Research: State-Level Policy on Dual (Concurrent) Enrollment - Education Commission of the States

Overview

The Education Commission of the States (ECS) has conducted two research reports on state policies to advance dual (concurrent) enrollment programs.

ECS defines a dual/concurrent enrollment program for its research: a “program that is offered in the majority of high schools within a state and allows high school students to take individual courses for dual or postsecondary credit. Therefore, it excludes programs requiring participating students to take a prescribed set of courses or to complete a particular credential. It also excludes programs that can only be accessed through a specific type of school, such as early/middle college high schools.”

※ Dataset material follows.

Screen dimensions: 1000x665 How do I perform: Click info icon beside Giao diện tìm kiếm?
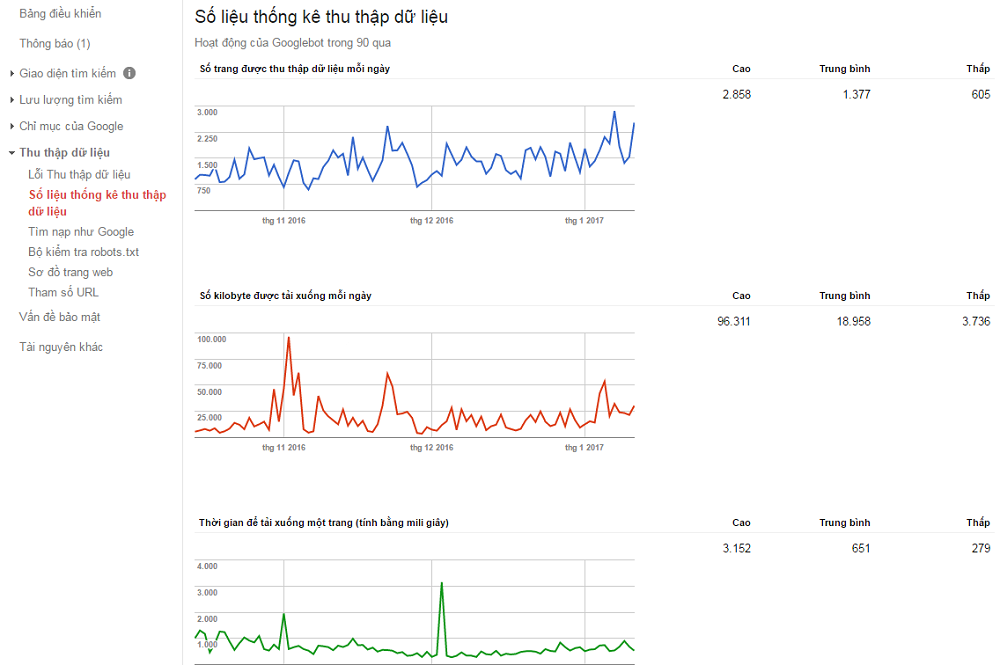[130, 73]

In Advancing Dual Enrollment Equity Through State Policy (2023), ECS found that though dual enrollment participation supports postsecondary attainment, there is not equitable across student groups. Student populations historically excluded from dual enrollment face barriers in the areas of (1) program access, (2) affordability, and (3) quality.  The report concludes that state policy can advance equity in dual enrollment systems through (1) program requirements, (2) financial support mechanisms, and (3) implementation guidance.

In 50-State Comparison: Dual/Concurrent Enrollment Policies (2022), ECS studied policies in every state, resulting in a comprehensive resource that includes policy found in statutes, regulations, and other state policy documents and guidelines, as of May 2022.  The report does not reflect local implementation or practice.

The study reports findings in five sections: (1) program basics; (2) access, including state policies on student access to programs; (3) courses, including state policies on course offerings and limitations; (4) finance, including state policies on program finance; and (5) quality, including state policies on quality assurance mechanisms associated with the program.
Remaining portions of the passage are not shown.